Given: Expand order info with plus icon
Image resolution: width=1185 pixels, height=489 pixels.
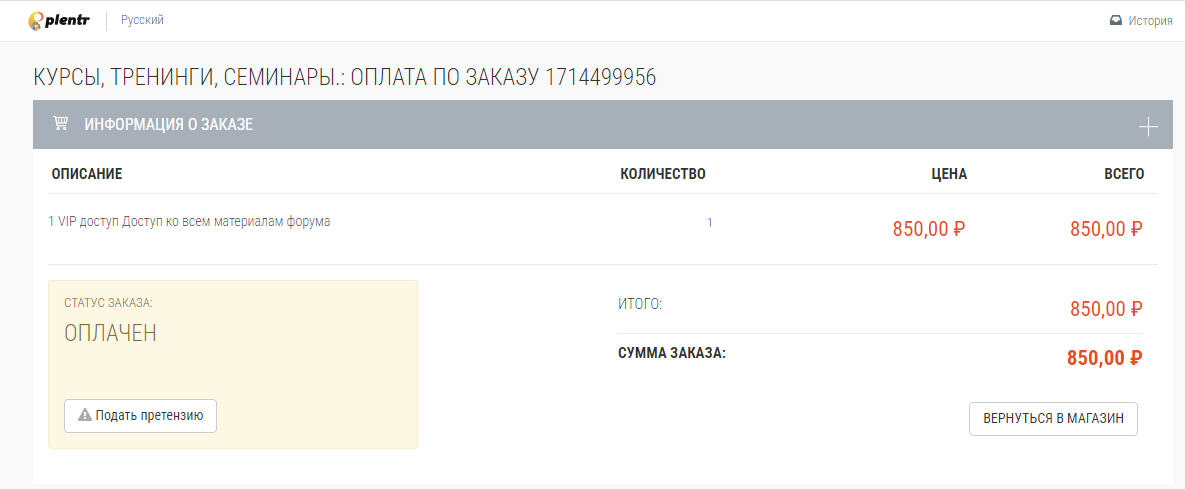Looking at the screenshot, I should (x=1148, y=126).
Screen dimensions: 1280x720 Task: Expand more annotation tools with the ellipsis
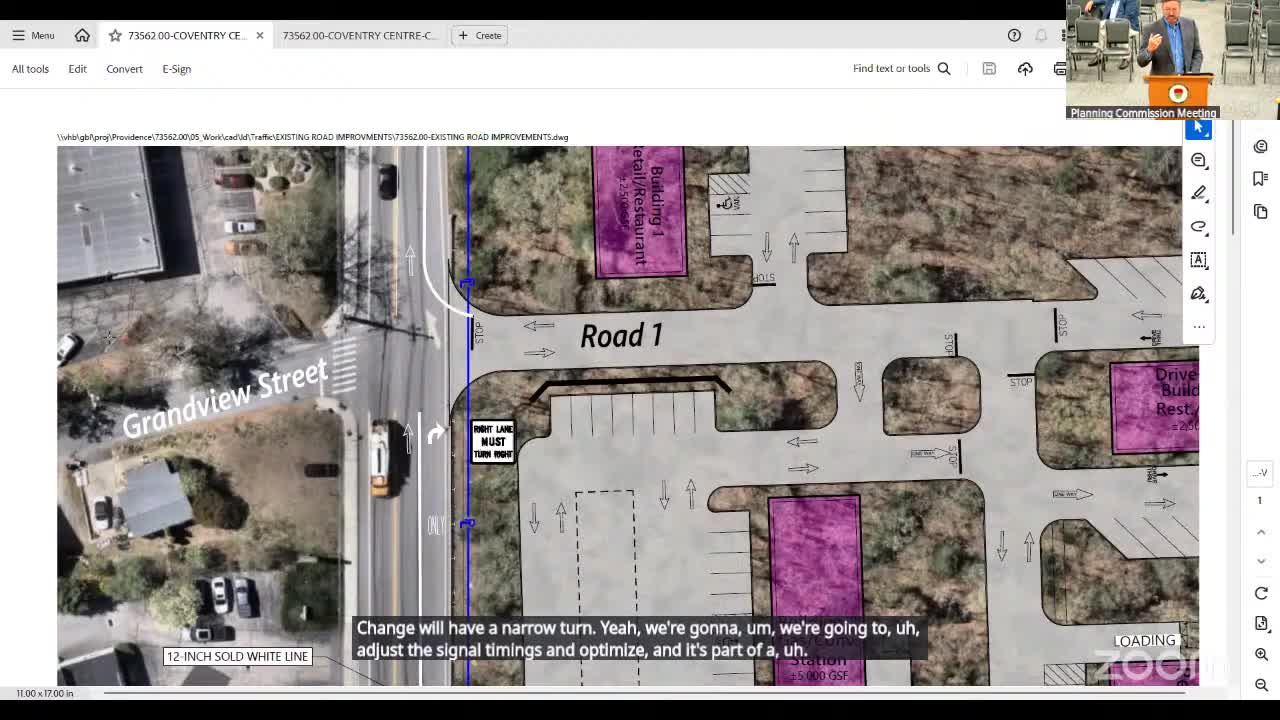click(1199, 326)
__________
WHAT YOU SHOULD DO: Reproduce each line of the records above, exactly and without pictures.

ANSWER BOX:
Given: Expand order info with plus icon
Image resolution: width=1185 pixels, height=489 pixels.
Looking at the screenshot, I should (x=1148, y=126).
Screen dimensions: 1280x720 Task: Expand more annotation tools with the ellipsis
click(1199, 326)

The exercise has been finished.